Sesaat setelahnya aku menggenggam tangannya. Halal sudah apa yang selama ini kami hindari. Kutatap matanya sambil menahan tawa. Rasanya terlalu lucu melihat dia yang dulu canggung setiap kusapa, hari itu resmi menjadi pasangan hidupku. Aku terlalu bahagia sampai menutupi segala gengsi. Kugandeng tangannya sejak keluar dari ruangan KUA. Bibirku tidak berhenti tersenyum. Aku bahagia, Allah takdirkan dia yang menjadi teman hidupku.
Jika kutarik cerita sedikit ke belakang. Tentu, wajahnya adalah wajah yg familiar. Kami bertemu di ruangan kelas 7 tahun lalu. Ditakdirkan mengurus projek kelas bersamaan, padahal kami berasal dari jurusan yang berbeda. Aku komunikasi, dia sistem informasi. Love at first sight, menurut pengakuannya. Meski tidak berlaku sama dari sudut pandangku.
Satu dua pesannya yang ditujukan padaku dulu, selalu kuanggap tidak lebih dari iseng. Mungkin modus saja, pikirku. Uniknya, modusnya berjalan terlalu konsisten. Timbul tenggelam yang hadir dalam jangka waktu yang lama. Sesekali mampir untuk menanyakan kabar, kemudian hilang berbulan-bulan lamanya. Hingga tahun lalu, dia mampir untuk menawarkan diri menetap selamanya. Dengan tangan terbuka ku terima, dan setelahnya Ia bukakan setiap jalannya.
“Aku punya harapan untuk kita, yang masih kecil di mata semua. Walau takut kadang menyebalkan, tapi sepanjang hidup kan ku habiskan.” Begitu kata Nadin Amizah di lagu Taruh.

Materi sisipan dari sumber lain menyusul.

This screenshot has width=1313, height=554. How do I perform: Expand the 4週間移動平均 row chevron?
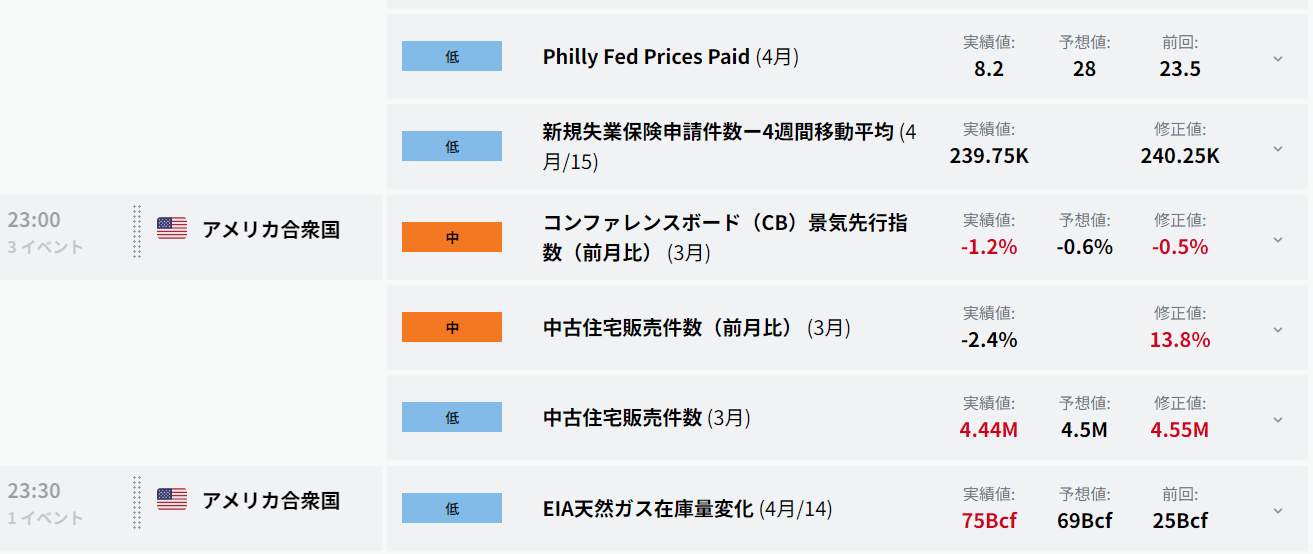[1277, 148]
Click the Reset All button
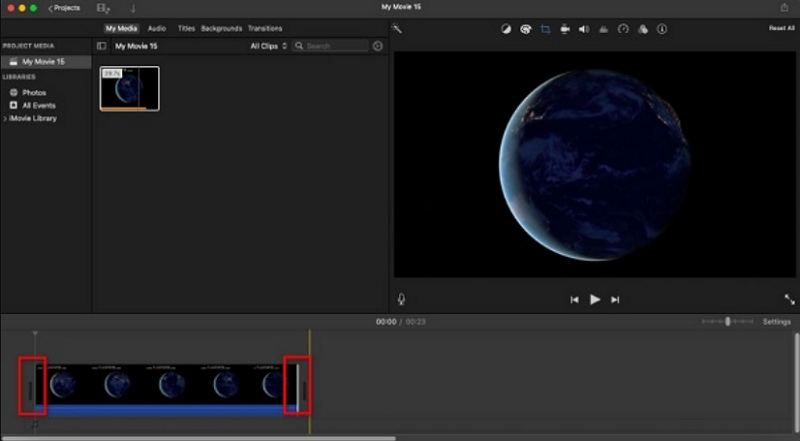800x441 pixels. pyautogui.click(x=781, y=28)
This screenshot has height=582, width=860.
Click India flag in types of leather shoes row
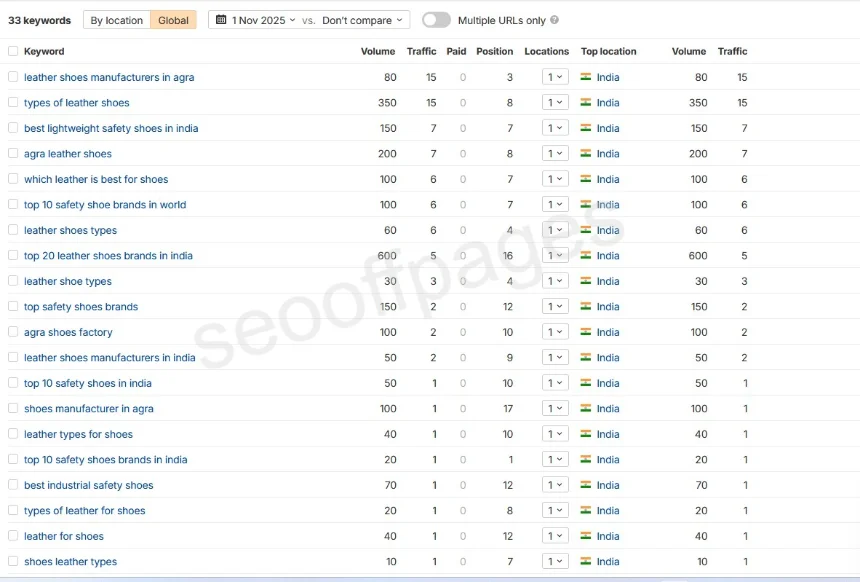[x=586, y=103]
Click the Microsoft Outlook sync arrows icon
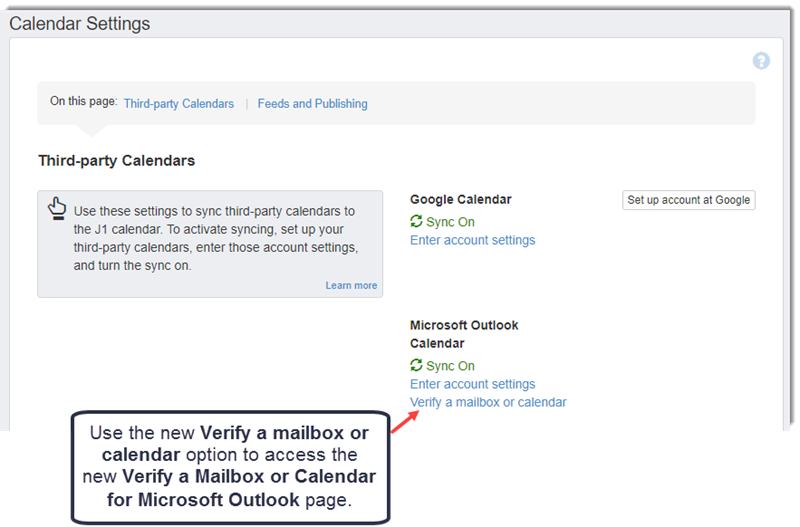The width and height of the screenshot is (800, 527). point(417,365)
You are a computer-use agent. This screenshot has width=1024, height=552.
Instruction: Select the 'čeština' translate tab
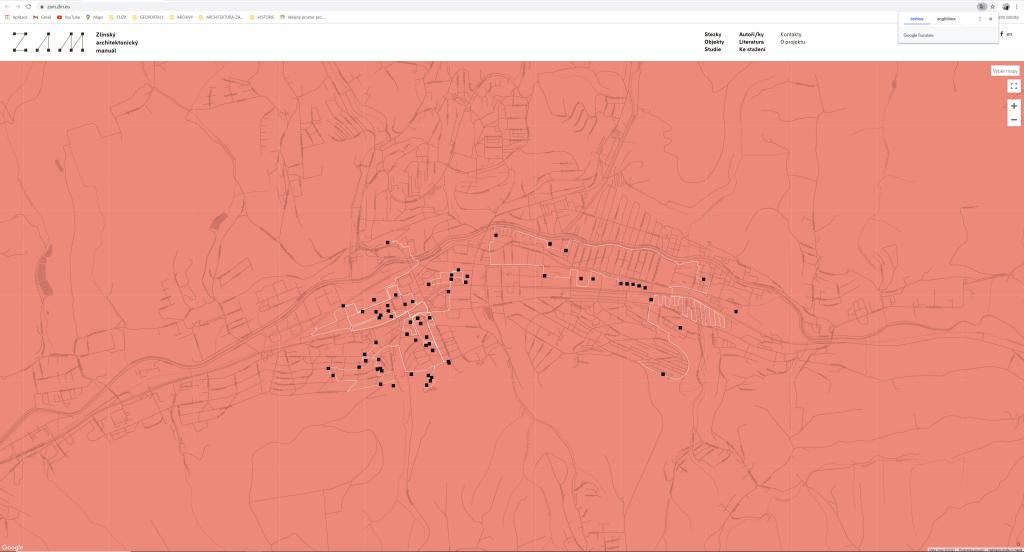pyautogui.click(x=916, y=18)
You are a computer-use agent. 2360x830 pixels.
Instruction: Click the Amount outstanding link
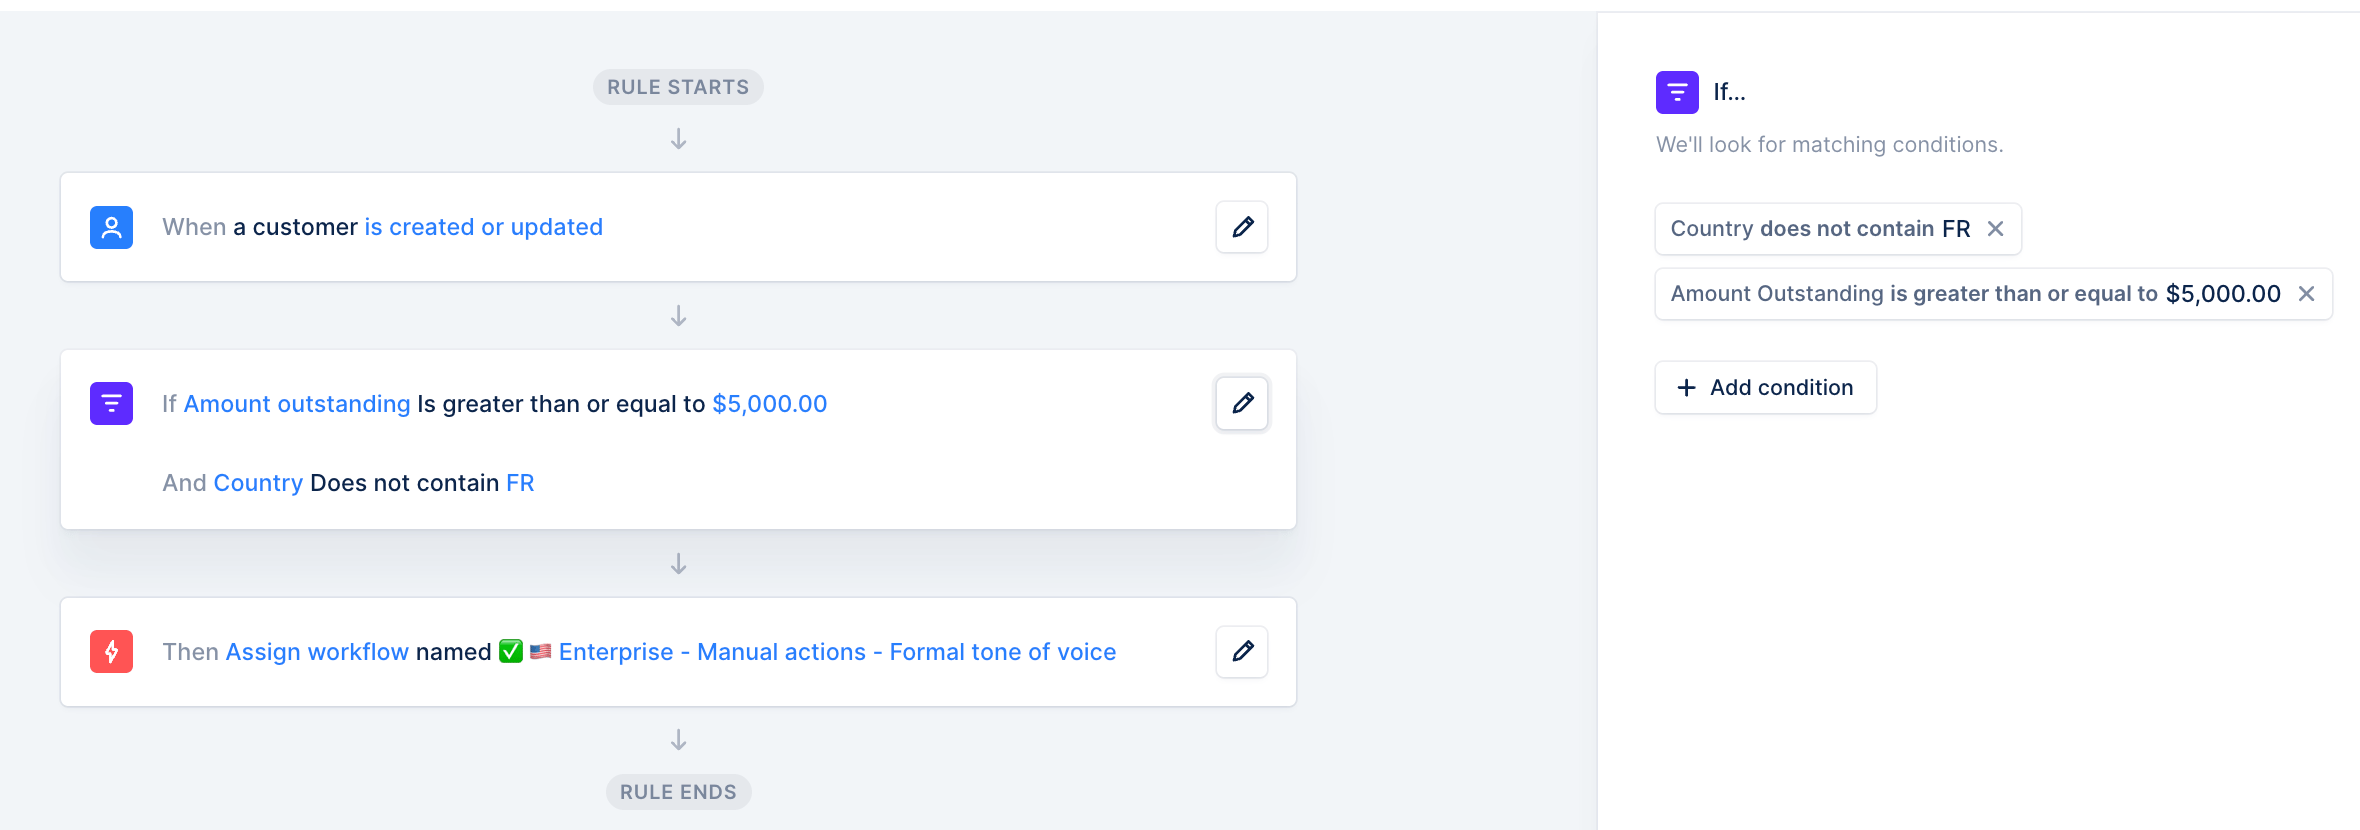tap(297, 404)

Meski masih pengantin baru yang katanya wajar saja berbunga-bunga. Aku punya harapan untuk kita. Percikan-percikan kecil adalah hal yang wajar muncul. Tapi setidaknya, kami percaya bahwa pelukan bisa meredakan. Banyak tingkahnya yang menyebalkan dan bisa ku keluhkan, tapi beribu salahku lebih sering ia hiraukan. Rasanya aku belajar banyak darinya, tanpa perlu ia berkata-kata.
Hari-hariku berubah karenanya. Rutinitasku kini jauh berbeda. Aku yg dulu lebih memilih menggabung sarapan dan makan siang. Kini terbangun lebih pagi untuk menyiapkan sarapan untuknya. Aku yg lebih suka membeli makanan di luar, kini memikirkan menu-menu andalan untuk jd asupannya. Hari-hariku bukan lagi tentang diriku saja. Kini ada lelaki yang aku hormati dan layani sepenuh hati. Aku yakin, rutinitasnya juga banyak berubah. Termasuk rutinitas memakan masakan enak buatan ibunya, yang harus bergeser menjadi memakan (apapun rasanya) yang dibuat istrinya.
Aku yakin akan banyak kejutan lainnya menanti untuk kami hadapi. Tidak selalu menggebu, itu pasti. Tapi kami berusaha sepanjang hidup untuk terus menerima. Entah apa emosinya nanti, setidaknya kini aku punya pendamping tuk jadi rekan berbagi.
Selamat 37 hari pernikahan, suamiku. Terima kasih sudah sepakat untuk terus bertumbuh sepanjang waktu.